Gonaïves/campagne d’hiver : les planteurs s’inquiètent, les autorités rassurent

Publié le 2020-11-27 | lenouvelliste.com

Dans la basse plaine des Gonaïves, l’installation de quinze pompes à énergie solaire est en cours. À quelques semaines de la campagne d’hiver, ces chantiers qui devaient s'achever depuis cinq mois environ commencent à inquiéter les bénéficiaires. L’agriculture étant leur unique source de revenu, ces derniers demandent aux autorités concernées de redoubler d’efforts afin que les pompes soient opérationnelles au plus vite. 

En cette période de l’année, certaines parcelles sont arrosées par la rivière Quinte. Les planteurs en profitent pour cultiver des légumes et d’autres plantes maraichères. Sans aucune certitude, ils font actuellement des prévisions pour la campagne de haricot. La rivière ne tiendra pas toute la saison. « Depuis 1986, nous n’avons jamais réussi une campagne d’hiver. Les plantations sont toujours détruites par la sécheresse », s’est alarmé Fancy Lerzier, porte-parole de l’Association des planteurs pour sauver la plaine des Gonaïves (APSPG).  

Les pompes sont l’unique espoir des cultivateurs qui misent sur les récoltes de haricot pour se refaire une santé économique.  Ils ont été frappés de plein fouet par le mouvement « peyi lòk » et la Covid-19. Coincés entre le doute et le désespoir, les planteurs lancent un vibrant appel à la direction départementale de l’Agriculture pour l’inciter à accomplir sa mission. « Les terres sont là. Nous n’attendons que l’eau, a indiqué Arnold Etienne. Nous voulons être rassurés du bon déroulement de la campagne. »

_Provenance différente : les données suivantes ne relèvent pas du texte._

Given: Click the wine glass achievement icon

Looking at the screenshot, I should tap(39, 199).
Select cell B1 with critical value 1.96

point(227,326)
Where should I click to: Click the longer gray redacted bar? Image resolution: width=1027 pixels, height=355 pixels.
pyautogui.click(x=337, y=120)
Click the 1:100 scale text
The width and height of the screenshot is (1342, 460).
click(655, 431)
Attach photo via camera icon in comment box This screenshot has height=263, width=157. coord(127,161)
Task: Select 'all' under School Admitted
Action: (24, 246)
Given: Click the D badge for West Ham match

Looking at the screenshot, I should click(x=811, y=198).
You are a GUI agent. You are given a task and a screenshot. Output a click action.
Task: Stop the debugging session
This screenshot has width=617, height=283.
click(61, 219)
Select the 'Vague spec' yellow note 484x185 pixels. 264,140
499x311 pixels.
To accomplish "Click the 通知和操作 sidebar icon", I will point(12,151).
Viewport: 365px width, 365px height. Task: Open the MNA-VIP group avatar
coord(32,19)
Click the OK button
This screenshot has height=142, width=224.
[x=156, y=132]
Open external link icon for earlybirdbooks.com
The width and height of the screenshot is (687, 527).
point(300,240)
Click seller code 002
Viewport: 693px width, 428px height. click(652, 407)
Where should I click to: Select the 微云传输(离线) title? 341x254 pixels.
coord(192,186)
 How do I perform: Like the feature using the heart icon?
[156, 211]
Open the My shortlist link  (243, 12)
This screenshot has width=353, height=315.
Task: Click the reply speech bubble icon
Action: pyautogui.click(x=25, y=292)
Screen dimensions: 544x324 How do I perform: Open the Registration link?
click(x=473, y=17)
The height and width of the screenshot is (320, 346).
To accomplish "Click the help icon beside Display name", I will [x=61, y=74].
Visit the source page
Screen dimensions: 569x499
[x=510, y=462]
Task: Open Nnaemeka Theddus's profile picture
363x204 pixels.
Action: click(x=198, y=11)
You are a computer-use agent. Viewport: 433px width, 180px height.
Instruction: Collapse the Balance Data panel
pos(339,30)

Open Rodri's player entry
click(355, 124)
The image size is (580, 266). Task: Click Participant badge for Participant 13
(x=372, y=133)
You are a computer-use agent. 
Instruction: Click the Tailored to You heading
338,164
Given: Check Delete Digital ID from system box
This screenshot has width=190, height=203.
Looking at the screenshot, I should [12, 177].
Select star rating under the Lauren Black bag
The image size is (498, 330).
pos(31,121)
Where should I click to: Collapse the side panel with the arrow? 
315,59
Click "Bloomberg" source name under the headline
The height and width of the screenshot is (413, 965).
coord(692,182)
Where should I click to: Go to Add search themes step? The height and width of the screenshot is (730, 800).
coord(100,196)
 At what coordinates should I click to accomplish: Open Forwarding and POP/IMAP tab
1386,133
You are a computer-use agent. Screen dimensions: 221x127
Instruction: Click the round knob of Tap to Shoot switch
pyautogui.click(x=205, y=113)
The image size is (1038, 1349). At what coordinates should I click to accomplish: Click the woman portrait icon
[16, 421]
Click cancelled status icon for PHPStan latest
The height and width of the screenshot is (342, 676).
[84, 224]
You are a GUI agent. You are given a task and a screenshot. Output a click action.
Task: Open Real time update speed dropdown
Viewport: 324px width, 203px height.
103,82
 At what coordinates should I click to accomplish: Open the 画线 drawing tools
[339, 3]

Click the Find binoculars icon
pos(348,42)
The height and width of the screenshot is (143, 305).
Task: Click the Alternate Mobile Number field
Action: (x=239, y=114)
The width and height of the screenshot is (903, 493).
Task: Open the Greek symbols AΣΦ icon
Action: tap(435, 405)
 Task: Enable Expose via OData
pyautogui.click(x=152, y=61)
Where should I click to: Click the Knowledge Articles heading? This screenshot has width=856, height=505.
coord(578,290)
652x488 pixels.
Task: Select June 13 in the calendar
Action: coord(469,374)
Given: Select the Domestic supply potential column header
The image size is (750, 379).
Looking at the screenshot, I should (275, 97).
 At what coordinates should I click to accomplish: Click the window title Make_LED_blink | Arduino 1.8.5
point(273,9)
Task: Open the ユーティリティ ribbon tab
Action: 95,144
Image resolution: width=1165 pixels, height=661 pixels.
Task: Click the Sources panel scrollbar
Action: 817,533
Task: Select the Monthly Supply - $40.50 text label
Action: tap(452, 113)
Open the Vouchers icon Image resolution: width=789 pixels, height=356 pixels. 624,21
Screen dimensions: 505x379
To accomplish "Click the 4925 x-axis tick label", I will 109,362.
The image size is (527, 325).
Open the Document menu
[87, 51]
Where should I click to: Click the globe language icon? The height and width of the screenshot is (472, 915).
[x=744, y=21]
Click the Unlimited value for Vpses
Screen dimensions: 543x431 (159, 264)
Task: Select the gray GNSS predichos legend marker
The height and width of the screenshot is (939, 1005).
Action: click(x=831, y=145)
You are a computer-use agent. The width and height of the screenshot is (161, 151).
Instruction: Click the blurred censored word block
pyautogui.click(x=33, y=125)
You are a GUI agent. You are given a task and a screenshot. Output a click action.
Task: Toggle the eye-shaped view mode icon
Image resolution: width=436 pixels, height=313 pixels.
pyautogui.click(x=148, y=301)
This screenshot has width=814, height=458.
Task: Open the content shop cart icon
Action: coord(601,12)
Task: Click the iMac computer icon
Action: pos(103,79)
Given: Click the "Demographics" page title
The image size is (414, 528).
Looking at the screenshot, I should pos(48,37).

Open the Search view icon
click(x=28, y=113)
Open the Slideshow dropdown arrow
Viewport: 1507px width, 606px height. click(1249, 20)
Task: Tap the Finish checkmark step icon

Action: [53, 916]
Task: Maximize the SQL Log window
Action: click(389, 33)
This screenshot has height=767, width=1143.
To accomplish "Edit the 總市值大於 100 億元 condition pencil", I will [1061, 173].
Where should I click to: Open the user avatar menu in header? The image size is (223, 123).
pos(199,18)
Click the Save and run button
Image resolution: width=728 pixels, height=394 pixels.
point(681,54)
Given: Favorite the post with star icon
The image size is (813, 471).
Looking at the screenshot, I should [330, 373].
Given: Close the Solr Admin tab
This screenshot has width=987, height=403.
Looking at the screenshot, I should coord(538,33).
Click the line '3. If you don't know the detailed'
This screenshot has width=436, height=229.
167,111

Lancée en avril dernier, la réparation du système d’irrigation de la basse plaine devrait normalement s’étendre sur 90 jours. Huit mois plus tard, seulement cinq des quinze pompes concernées sont installées et équipées de panneaux solaires. M. Hasboune Mondélus, un « grandon » de la localité de Basen Distribisyon, 1re section, a dénoncé ces irrégularités préjudiciables. « Le chef de l’État doit honorer ses promesses. Les paysans n’en peuvent plus », s’est-il fâché.  

Joint par téléphone, le directeur départemental de l’Agriculture, l’Agr. Renaud Géné, demande aux cultivateurs de garder leur calme. Avant la campagne d’hiver, a-t-il promis, l’eau ruissellera dans les champs. « Les techniciens sont à pied d’œuvre. À l’exception d’une pompe qui est abîmée à Tarasse, toutes les autres ont été installées. L’installation des panneaux va bon train », a-t-il indiqué. Les retards enregistrés dans l’exécution du projet sont d’ordre administratif, a expliqué le responsable.  

L’année dernière, la campagne de haricot n’a pas eu le succès escompté. Elle a été perturbée par la sécheresse et un manque d’encadrement technique. Un groupe de planteurs avaient même menacé d’intenter une action en justice contre les responsables qui leur auraient fourni des semences de mauvaise qualité.